In order to obtain the required phase without impurities, we have synthesized ZnFe2O4 by a simple solution-combustion method with varying activation temperatures. The effect of the activation temperature has been systematically studied. The property of the material has been examined by various characterisation techniques. Electrochemical studies have been carried out to investigate the photocatalytic decolourization of organic dyes (Congo red and Rh B) under solar light irradiation.

Experimental

Fe(NO3)3·9H2O (98%, Merck), Zn(NO3)2·6H2O (98%, Lobachemie) and urea (99.5%, Spectrochem) were used directly without any further purification.
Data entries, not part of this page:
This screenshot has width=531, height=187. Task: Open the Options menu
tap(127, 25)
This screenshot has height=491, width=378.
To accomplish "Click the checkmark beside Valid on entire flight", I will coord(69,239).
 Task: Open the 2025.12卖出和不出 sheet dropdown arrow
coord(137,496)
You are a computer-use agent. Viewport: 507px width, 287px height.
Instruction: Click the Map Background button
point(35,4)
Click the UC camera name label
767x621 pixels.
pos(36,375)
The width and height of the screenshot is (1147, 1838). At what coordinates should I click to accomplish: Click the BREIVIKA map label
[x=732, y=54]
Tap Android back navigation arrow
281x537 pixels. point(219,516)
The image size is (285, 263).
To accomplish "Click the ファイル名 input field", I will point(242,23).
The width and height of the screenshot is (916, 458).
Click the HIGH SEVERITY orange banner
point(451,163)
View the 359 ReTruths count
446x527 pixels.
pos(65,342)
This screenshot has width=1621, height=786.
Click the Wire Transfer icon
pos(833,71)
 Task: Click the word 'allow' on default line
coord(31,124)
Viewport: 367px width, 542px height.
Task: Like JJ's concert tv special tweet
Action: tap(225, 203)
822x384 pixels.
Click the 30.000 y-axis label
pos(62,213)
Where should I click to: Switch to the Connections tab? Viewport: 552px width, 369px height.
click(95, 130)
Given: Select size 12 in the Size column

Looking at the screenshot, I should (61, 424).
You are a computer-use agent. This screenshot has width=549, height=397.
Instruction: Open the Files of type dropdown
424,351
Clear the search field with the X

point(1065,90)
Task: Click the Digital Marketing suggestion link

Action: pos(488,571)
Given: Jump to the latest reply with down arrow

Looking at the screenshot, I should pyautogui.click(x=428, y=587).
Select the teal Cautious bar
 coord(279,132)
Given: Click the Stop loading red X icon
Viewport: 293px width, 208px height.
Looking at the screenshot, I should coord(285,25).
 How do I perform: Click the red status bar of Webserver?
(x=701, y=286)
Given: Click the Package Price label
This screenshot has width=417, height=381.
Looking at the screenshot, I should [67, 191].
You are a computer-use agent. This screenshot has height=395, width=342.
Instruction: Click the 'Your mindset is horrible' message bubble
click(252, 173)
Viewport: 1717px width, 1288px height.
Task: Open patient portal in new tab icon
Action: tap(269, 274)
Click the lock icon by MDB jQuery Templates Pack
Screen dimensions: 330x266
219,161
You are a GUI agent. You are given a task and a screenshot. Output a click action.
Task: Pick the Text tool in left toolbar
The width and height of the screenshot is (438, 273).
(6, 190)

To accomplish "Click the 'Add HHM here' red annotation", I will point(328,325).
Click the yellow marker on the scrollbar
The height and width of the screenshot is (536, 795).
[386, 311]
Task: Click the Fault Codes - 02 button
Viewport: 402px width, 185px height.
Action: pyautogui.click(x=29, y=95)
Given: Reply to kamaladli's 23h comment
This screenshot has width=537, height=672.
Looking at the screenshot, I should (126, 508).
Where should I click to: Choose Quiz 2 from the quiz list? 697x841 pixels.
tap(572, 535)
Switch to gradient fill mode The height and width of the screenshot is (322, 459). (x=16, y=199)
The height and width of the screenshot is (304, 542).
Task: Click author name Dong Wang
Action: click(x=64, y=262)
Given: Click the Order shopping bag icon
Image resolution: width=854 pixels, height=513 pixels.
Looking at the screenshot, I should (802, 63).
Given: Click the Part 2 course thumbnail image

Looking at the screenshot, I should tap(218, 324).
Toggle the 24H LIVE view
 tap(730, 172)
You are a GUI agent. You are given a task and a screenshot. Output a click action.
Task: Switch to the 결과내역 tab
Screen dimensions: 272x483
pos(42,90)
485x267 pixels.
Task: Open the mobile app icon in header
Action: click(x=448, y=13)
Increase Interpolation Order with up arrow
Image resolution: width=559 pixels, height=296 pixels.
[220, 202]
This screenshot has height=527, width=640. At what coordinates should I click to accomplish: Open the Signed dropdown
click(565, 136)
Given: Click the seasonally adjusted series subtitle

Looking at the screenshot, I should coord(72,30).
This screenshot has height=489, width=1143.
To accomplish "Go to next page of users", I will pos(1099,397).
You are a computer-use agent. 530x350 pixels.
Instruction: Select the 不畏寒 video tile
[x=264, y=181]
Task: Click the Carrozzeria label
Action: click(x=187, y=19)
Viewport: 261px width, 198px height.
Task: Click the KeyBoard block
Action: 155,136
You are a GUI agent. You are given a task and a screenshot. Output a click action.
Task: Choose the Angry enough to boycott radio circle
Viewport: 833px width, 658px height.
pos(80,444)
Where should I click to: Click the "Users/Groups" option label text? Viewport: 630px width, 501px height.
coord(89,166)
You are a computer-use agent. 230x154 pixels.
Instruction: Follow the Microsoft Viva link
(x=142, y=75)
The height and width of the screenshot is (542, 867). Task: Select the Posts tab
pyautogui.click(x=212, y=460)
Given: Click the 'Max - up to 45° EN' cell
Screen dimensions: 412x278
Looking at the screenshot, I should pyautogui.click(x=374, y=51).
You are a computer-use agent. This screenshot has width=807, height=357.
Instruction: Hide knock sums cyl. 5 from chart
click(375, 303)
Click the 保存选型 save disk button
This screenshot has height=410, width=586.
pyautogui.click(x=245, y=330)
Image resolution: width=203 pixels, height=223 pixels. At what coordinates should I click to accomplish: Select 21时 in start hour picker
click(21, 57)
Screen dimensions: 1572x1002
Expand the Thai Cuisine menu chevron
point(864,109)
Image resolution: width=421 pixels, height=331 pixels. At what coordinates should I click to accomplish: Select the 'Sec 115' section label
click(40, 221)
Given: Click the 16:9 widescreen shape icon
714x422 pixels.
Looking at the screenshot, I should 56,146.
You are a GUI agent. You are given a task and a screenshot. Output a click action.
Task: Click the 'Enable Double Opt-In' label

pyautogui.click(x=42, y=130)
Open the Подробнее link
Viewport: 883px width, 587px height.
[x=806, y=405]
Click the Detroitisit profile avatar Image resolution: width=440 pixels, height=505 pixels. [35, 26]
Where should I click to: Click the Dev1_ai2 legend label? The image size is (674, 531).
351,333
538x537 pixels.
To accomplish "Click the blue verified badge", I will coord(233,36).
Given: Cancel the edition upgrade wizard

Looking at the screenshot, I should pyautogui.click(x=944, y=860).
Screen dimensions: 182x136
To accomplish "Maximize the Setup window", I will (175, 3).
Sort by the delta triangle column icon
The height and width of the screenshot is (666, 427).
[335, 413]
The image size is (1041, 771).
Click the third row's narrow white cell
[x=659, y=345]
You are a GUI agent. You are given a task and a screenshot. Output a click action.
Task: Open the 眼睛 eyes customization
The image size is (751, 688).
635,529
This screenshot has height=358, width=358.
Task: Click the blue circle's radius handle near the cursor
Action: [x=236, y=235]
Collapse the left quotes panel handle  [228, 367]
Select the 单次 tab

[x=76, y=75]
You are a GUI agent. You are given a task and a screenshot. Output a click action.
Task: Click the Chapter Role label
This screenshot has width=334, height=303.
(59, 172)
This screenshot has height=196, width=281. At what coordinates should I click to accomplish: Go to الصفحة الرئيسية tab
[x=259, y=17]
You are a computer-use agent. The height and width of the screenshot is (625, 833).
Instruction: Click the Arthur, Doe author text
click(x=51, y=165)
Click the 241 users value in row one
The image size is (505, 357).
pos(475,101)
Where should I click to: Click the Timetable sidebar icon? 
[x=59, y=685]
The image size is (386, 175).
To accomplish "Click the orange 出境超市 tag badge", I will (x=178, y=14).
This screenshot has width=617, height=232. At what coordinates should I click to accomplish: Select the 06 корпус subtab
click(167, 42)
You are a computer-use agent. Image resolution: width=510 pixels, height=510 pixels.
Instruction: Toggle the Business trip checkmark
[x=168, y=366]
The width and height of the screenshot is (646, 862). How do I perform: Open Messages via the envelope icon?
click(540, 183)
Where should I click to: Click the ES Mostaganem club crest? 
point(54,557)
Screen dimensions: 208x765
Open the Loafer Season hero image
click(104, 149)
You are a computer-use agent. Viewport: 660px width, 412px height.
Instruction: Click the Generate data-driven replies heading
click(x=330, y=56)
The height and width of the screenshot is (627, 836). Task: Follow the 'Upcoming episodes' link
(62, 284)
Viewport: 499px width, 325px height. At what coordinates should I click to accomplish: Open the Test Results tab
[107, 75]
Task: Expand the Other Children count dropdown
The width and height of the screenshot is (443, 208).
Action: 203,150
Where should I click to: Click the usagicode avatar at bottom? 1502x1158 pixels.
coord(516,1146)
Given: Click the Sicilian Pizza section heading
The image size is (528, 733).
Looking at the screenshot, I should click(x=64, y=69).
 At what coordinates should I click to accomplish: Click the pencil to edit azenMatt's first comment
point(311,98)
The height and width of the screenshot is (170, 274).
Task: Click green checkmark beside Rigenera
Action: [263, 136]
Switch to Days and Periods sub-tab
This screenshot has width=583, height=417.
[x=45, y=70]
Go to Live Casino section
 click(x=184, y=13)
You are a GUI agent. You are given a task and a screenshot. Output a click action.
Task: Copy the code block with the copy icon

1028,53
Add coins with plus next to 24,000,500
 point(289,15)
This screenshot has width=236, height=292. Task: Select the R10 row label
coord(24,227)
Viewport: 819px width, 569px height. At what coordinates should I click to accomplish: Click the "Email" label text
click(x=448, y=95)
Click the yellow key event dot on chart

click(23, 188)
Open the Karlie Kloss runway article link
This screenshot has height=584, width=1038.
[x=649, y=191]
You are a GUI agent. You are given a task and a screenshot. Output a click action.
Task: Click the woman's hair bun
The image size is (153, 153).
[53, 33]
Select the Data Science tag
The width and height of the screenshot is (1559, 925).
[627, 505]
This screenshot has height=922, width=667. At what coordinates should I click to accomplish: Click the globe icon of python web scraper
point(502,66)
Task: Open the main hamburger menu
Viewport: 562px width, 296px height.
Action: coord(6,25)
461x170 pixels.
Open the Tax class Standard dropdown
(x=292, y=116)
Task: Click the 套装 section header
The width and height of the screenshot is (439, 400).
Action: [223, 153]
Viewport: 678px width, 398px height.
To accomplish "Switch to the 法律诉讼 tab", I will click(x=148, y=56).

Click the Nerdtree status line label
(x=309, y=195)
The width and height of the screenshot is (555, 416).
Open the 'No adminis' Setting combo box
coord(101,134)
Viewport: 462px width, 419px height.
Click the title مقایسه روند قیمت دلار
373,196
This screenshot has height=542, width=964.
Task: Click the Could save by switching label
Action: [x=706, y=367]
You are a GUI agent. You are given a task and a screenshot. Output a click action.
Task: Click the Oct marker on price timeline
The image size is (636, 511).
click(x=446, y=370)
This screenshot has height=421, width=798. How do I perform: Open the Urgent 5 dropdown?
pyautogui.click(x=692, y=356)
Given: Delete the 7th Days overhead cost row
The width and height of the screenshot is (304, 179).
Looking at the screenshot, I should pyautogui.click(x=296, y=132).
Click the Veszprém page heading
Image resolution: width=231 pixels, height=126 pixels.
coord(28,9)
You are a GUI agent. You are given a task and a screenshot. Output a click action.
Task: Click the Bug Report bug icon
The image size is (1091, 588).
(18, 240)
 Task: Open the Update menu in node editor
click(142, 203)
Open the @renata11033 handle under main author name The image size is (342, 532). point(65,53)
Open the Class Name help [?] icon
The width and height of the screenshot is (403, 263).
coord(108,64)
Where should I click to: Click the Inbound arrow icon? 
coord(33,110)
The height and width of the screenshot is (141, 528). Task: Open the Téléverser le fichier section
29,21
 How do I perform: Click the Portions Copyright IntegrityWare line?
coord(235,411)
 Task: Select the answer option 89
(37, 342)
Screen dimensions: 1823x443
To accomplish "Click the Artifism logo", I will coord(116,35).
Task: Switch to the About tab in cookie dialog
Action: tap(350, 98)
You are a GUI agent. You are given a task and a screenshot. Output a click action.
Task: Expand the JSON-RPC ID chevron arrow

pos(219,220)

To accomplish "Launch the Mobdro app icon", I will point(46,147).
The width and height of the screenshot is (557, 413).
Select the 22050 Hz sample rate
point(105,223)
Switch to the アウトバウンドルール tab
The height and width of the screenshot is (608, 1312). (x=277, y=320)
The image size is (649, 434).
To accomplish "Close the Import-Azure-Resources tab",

Synthesis of ZnFe2O4 by solution combustion method

In a typical experiment, 10 mmol of Fe(NO3)3·9H2O, 5 mmol of Zn(NO3)2·6H2O and 30 mmol of urea were collectively added to 30mL distilled water and stirred for 30 min at room temperature. The solution was transferred to a 100 mL alumina crucible and calcined at 500 °C for 10 min in muffle furnace. The calcined sample was cooled to room temperature and ground with mortar and pestle. The obtained powder was calcined at various temperatures such as 400, 500, 600 and 700 °C for 2 h. The samples were subsequently designated as ZFO-400, ZFO-500, ZFO-600 and ZFO-700 [26].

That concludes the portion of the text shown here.